YY: Was the fact that there were a number of repatriates from Manchuria then working at Toei a factor in your decision?
KK: That wasn’t at all an issue for me. The Toei posters had advertised working opportunities in Kyoto and Tokyo, and I was desperate to get out of Kyoto. I’d been involved in a lot of illegal activities and I’d been in jail in Kyoto, so I thought there was no way I could live there, and went into the whole thing hoping to get placed in Tokyo. Well, with 800 people applying, I really had no hope for anything, but out of the blue came this letter calling me back for an interview. With my Makino Mitsuo connection, I was offered a kind of temporary position as a replacement in the Kyoto Studio. I didn’t want to be in Kyoto even a day longer, so I just kept on going and escaped to Tokyo.
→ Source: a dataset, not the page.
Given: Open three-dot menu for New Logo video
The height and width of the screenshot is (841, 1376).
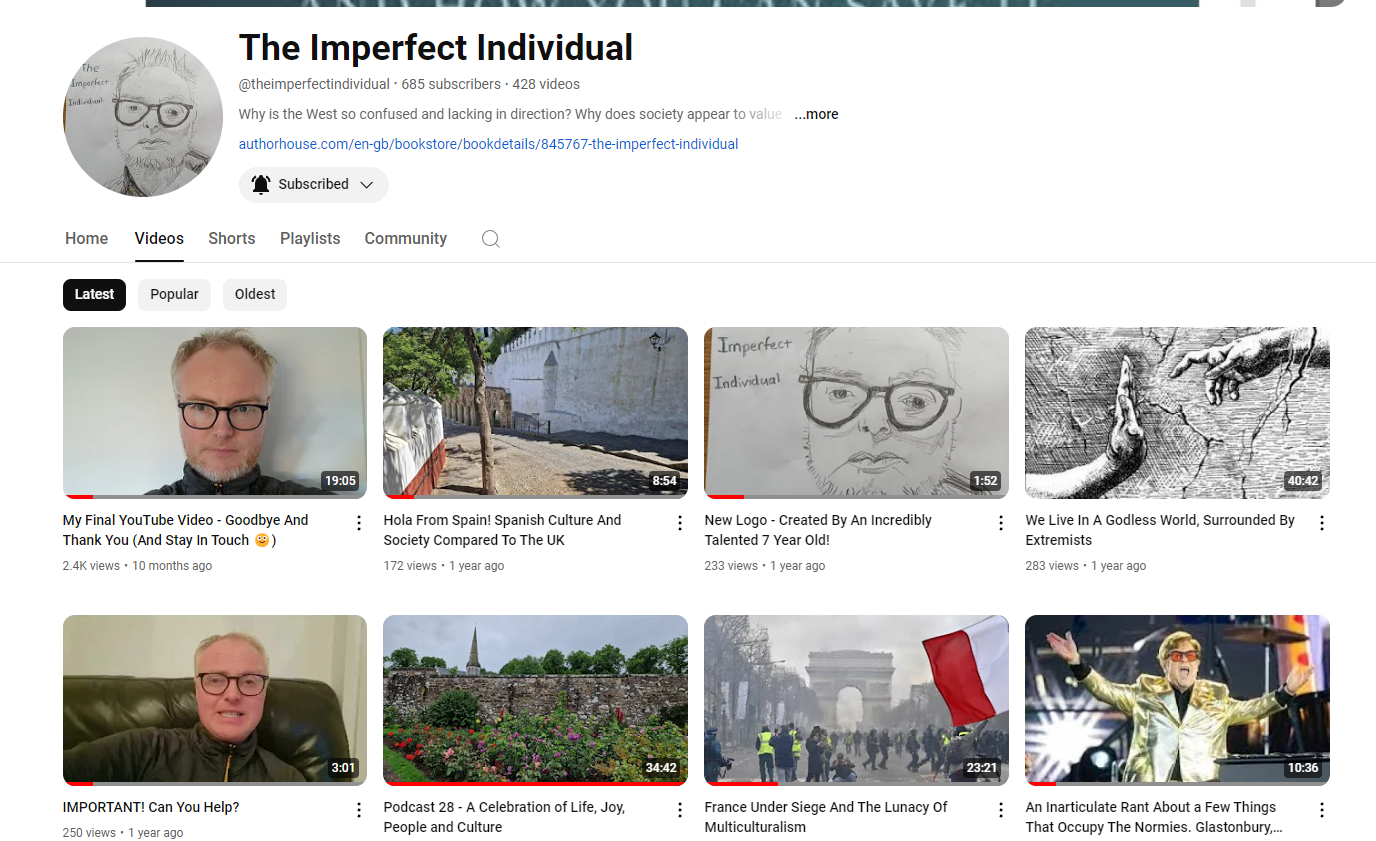Looking at the screenshot, I should pos(1001,523).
YY: You mean you resigned from Toei?
KK: Well, I was only a substitute. And the whole atmosphere was like some yakuza (mafia) gang. (laughs) It was almost the complete inverse of what I had been doing with the student movement, and it made me want to get out of Kyoto as soon as I could. And so I went up to Tokyo. Daiei director Masumura Yasuzo, a classmate of one of my relatives who had gone to the University of Tokyo, and Takamura Takeji, who had quit his job as a newspaper reporter and had joined Iwanami Productions, were there. So I got in touch with Takamura right away and went over [to Iwanami] to visit him. He was on location at Sakuma Dam as a director of short films.
YY: This is Takamura Takeji of the famous three-part Sakuma Dam (1954-57)?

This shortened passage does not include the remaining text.